◆ **WHAT IS REQUIRED**
In the reflection on peace and Christmas cards below, what did the dove carry back to the ark when Noah sent it out again seven days later?

◆ **EXTRACT TO READ**

Glory to God in the highest, and on earth peace among men with whom he is pleased! Luke 2:14
Real peace, the naysayer imagines, is marked by the absence of conflict. Hence real peace is not possible. The media are experts at dispensing pessimism. They report on slaughtered UN peacekeepers on contested foreign soil, and on local political hotbeds of heated dissent and character assassination. Oddly, the question of peace may hit home the hardest for the weary parents of young siblings who squabble incessantly. Some greeting card artists live in ivory towers. Those specializing in peace symbols love drawing small children holding hands and circling the globe. To have them on their best behavior, they dress the little peace ambassadors in native costumes that stress the harmonious beauty of our global diversity. So much for cute paper kids…
The perennial favorite among peace symbols on Christmas cards is the dove with the olive branch in its beak. Why not the raven with its superior intelligence and beguiling playfulness? Both birds were passengers on Noah’s ark and served as his scouts after the waters began to recede. Noah, marooned on a mountain range, first dispatched the raven. It flew away and never returned; there was an abundance of carrion to land and to feed on. When Noah dispatched the dove, it arrived back at the ark exhausted. In vain it had looked for dry land but refused to rest on slimy rocks and rotting flesh. Noah opened the window and tenderly stretched out his hand to draw the dove inside. Seven days later it scouted again and returned with a freshly plucked olive leaf in its mouth. Then Noah knew that life was sprouting from the cleansed earth and it was safe to disembark and turn the whole menagerie loose (see Genesis 8) (Part 1 of 2)

◆ **ENTRIES SUPPLIED**
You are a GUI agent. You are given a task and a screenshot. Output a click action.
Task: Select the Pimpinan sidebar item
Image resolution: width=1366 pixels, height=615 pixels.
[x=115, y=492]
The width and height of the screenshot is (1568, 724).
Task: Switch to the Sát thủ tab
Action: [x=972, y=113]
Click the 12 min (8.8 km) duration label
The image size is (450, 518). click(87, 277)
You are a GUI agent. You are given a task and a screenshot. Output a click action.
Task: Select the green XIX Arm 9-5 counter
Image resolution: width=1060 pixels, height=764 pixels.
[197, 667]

◆ **ANSWER AREA**
A freshly plucked olive leaf in its mouth.